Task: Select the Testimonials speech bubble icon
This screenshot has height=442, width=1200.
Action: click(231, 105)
==
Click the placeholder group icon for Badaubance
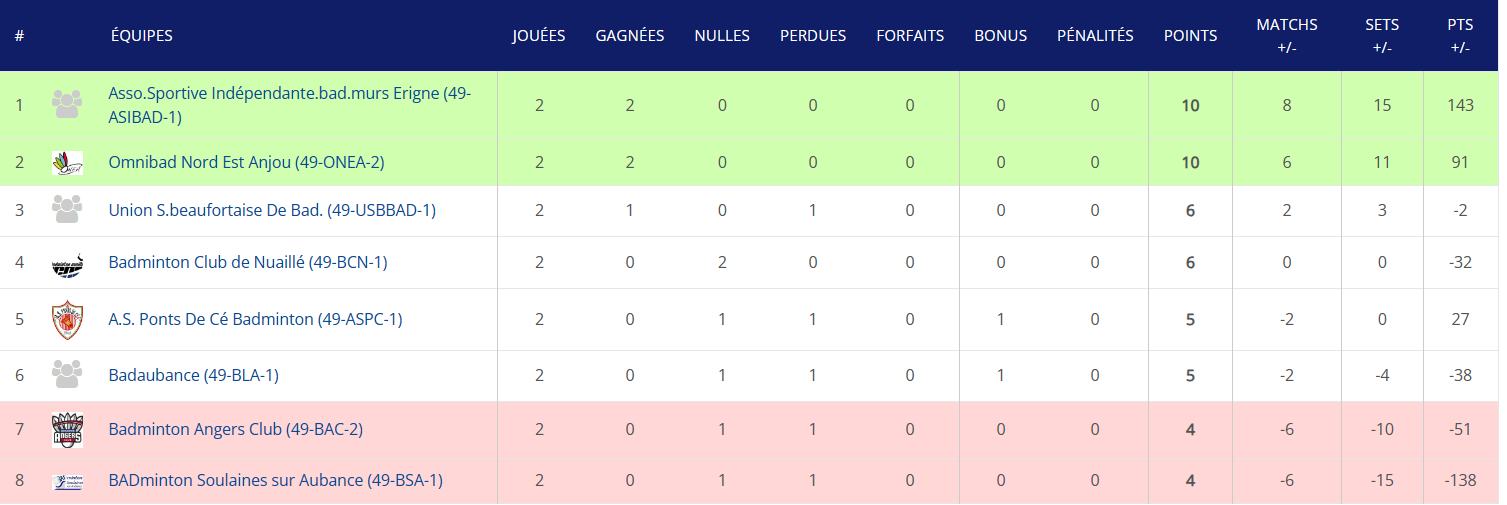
--
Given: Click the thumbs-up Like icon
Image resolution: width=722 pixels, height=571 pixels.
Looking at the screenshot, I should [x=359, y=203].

#### Task to carry out:
In how many lines of the material does the word "icon" occur? Reply with only that number.

#### Task answer:
3